• _Your tasks_
1/ In the passage on image generation methods, what do Compositional Pattern Producing Networks map pixel coordinates to?
2/ Condense the paragraph of the passage on image generation methods that begins "Differentiable image parametrizations with neural networks", keeping its main facts.

Differentiable image parametrizations with neural networks were first proposed by Stanley et al. [43] which introduced Compositional Pattern Producing Networks (CPPNs) that are simply neural networks that map pixel coordinates to image colors at each pixel. The architecture of the network determines the space of images that can be generated. Since CPPNs learn images as functions of pixel coordinates they provide the ability to sample images at high resolution. The weights of the network can be optimized to reconstruct a single image [25] or sample randomly in which case each network results in abstract patterns [19]. In contrast with these approaches, we propose to learn the weights of this mapping network and condition it on a an image feature so that it can generate any image without image-specific weight optimization. Similarly, recent works have modeled 2D and 3D shapes using parametric and implicit functions [18, 34, 37, 6]. While previous attempts to apply this idea on images has focused on directly generating images on simple datasets such as MNIST [20, 6], we obtain a layer decomposition allowing various applications such as image editing and retrieval on complex images.
Deep, unsupervised, sequential image generation.
We now present deep unupervised sequential approaches to image generation, the most related to our work. [41] uses a recurrent auto-encoder to reconstruct images iteratively, and employs a sparsity criterion to make sure that the image parts that are added at each iteration are simple. A second line of approaches [17, 11, 16] are designed in a VAE framework. Deep Recurrent Attentive Writer (DRAW) [17] frames a recurrent approach using reinforcement learning and a spatial attention mechanism to mimic human gestures. A potential application of DRAW arises in its extension to conceptual image compression [16], where a recurrent convolutional and hierarchical architecture allows to obtain various levels of lossy compressed images. Attend, Infer, Repeat [11] models scenes by latent variables of object presence, content, and position. The parameters of presence and position are inferred by an RNN and a VAE decodes the objects one at a time to reconstruct images. A third strategy for learning sequential generative models is to employ adversarial networks. Ganin et al. [13] employ adversarial training in a reinforcement learning context. Specifically, their method dubbed SPIRAL, trains an agent to synthesize programs executed by a graphic engine to reconstruct images. The Layered Recursive GANs of [48] learn to generate foreground and background images that are stitched together using STNs to form a consistent image. Although presented in a generic way that generalizes to multiple steps, the experiments are limited to foreground and background separation, made possible by the definition of a prior on the object size contained in the image. In contrast, our method (i) does not rely on STNs; (ii) extends to tens of steps as demonstrated in our experiments; (iii) relies on simple architectures and losses, without the need of LSTMs or reinforcement learning.

• _Data extract_

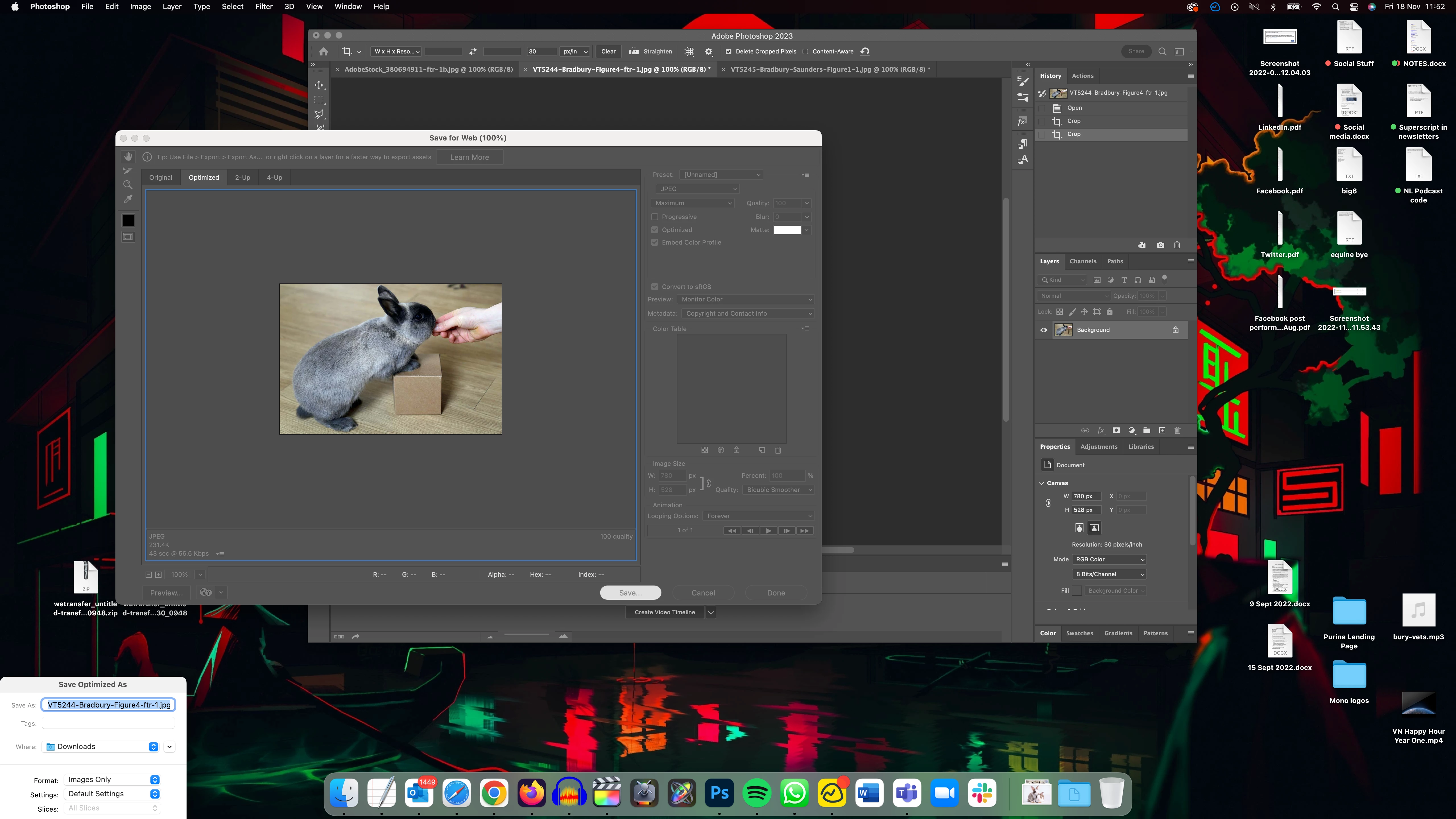
Task: Click the Learn More button
Action: tap(469, 157)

• _Final answers_
1/ Image colors at each pixel.

2/ Stanley et al. first proposed differentiable image parametrizations with neural networks. They introduced CPPNs, networks that map pixel coordinates to pixel colors. The network's architecture sets which images can be generated. Because images are learned as functions of coordinates, they can be sampled at high resolution. The weights can be optimized to reconstruct a single image, or sampled randomly to produce abstract patterns. The proposed method instead learns the mapping network's weights and conditions it on an image feature, so it can generate any image without image-specific weight optimization. Recent works have similarly modeled 2D and 3D shapes with parametric and implicit functions. Earlier attempts on images generated images directly on simple datasets such as MNIST. This method instead obtains a layer decomposition that enables image editing and retrieval on complex images.